I want to thank you for being one of the funniest people I have known. I'm funnier for it. Thank you for being so intelligent and curious about the world with intense arguments and ideas. I'm smarter for it. You have influenced my art work, my family life and my dedication to living in freedom. My life might have become very different than yours or your sisters but that is because I had different work to do. Mainly my life took a different path because I was terribly immature back then. I had a lot of learning, therapy and experiments to do to even begin to be as wise as you and your sister. But the struggle of learning made deliverance all the sweeter.

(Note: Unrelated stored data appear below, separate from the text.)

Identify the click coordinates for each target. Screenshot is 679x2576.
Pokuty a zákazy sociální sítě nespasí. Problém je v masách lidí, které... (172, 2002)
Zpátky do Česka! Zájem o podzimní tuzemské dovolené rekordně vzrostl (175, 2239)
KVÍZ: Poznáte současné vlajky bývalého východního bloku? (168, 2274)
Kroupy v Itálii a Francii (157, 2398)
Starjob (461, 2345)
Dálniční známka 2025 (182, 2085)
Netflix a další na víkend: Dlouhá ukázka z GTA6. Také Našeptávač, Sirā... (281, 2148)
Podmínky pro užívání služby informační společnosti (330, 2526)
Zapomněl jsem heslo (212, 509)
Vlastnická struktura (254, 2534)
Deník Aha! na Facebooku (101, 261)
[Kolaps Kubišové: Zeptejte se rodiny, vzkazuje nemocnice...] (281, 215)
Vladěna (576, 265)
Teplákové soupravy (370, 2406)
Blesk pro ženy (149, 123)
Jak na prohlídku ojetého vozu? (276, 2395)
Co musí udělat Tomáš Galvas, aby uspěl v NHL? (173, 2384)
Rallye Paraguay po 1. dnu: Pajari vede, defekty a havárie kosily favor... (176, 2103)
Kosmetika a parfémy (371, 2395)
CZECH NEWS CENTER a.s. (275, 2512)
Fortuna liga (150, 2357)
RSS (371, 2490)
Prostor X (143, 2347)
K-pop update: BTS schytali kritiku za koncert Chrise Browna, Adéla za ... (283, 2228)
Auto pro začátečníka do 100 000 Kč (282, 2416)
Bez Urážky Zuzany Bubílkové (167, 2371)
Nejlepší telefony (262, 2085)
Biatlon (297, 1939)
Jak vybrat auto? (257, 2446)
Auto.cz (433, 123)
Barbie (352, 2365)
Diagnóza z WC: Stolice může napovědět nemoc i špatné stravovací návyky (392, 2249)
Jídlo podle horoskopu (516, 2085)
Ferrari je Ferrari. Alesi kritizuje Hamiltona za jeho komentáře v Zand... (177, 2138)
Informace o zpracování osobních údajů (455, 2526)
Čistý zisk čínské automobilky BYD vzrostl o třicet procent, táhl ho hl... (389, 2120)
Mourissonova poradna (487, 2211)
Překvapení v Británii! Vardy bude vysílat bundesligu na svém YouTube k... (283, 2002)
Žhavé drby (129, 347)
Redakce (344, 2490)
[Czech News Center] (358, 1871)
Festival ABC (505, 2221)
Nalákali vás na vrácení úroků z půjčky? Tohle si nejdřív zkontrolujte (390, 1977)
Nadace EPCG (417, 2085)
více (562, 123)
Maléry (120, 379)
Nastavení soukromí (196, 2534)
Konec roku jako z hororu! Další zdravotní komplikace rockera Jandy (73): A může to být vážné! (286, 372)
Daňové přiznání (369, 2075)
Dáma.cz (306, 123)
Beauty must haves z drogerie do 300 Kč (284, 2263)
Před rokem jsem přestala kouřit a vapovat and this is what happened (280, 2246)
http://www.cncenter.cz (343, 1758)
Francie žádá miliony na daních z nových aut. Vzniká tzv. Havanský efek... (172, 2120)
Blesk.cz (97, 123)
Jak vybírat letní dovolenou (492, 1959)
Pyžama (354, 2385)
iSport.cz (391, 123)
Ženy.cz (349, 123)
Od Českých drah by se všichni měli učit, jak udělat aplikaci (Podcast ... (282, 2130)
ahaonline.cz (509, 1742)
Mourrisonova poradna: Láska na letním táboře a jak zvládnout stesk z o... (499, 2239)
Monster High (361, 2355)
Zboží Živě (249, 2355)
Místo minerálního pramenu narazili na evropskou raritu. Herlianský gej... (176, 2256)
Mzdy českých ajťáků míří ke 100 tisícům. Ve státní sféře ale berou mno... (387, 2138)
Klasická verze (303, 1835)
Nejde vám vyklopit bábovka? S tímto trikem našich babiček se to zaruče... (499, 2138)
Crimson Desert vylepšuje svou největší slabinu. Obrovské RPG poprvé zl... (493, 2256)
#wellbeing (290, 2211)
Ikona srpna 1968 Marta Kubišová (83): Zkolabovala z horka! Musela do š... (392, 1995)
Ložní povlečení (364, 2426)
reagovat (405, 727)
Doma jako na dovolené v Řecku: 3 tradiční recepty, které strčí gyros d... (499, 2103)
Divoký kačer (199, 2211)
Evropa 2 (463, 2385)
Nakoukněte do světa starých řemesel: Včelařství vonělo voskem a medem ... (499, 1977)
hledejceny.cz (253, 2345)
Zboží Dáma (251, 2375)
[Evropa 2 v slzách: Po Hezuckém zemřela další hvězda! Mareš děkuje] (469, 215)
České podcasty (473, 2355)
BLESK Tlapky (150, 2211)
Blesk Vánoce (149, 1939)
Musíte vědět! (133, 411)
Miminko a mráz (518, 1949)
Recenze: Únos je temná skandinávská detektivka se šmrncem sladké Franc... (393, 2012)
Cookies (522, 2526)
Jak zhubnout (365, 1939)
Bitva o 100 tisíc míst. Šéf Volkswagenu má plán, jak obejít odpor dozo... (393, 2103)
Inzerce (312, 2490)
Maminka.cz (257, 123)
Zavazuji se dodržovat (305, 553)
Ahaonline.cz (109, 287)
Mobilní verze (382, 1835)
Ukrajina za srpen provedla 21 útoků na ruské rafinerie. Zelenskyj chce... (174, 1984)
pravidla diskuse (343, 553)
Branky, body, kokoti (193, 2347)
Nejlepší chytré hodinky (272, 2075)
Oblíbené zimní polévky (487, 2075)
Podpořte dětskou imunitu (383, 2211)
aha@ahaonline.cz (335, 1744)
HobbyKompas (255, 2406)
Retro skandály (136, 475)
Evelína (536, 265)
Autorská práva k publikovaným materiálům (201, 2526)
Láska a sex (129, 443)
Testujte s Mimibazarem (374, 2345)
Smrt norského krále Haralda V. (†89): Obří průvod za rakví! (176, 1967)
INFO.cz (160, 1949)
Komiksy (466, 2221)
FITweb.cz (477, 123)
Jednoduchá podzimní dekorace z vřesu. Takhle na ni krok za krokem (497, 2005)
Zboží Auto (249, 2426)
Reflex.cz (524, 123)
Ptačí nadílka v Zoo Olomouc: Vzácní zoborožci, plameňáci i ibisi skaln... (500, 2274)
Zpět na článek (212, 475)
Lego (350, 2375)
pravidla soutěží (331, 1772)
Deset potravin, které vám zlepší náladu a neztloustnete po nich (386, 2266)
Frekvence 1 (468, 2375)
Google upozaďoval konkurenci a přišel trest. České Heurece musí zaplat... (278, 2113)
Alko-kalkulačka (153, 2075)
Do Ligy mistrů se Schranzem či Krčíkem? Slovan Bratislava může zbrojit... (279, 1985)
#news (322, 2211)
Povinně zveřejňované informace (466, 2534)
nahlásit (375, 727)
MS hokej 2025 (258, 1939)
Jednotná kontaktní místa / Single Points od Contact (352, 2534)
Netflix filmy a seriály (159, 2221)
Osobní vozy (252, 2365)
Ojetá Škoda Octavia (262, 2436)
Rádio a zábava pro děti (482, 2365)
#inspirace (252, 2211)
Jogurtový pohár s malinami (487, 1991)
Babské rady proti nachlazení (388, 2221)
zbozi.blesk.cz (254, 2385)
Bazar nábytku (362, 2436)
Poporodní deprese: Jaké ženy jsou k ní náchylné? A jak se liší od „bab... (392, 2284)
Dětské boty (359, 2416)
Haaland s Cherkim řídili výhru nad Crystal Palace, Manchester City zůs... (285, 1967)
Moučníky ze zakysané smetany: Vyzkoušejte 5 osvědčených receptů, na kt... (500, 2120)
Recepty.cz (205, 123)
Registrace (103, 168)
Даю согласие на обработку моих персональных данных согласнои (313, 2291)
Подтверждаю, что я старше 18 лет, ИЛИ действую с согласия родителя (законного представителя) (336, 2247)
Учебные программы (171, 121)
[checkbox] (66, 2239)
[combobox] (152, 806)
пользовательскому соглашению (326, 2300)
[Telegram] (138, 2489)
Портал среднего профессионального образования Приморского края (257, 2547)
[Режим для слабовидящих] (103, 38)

I am grateful to both of you because I was able to live a good well-adjusted adult life and practice film and art and writing free of any burden of the material world. I had the confidence to make art and live without answering to censorship, fear or social constructs. I got that from you. You are one of the most special and talented storytellers I have ever known. You made me a better storyteller. And, perhaps oddly,  I have never ever felt separate from either of you as your individual personas...helped build me. Love is bigger and more powerful than rules, laws, transgressions or distance. It really is eternal and goes beyond even consent or participation. You and your sister are in the structure of my thinking right into my life, work, meaning and emotions.

Thank you for being part spiritual and part ethical parents. You both made me a better parent and that is probably the most important lesson you gave me.

Love can not be legislated. Love really is everywhere. Love really does not answer to society's norms,  politics or intolerance. Love really is stronger than any other sensation and it is transcendental and transformative. You changed me. Thank you for teaching me this. Love, Candy.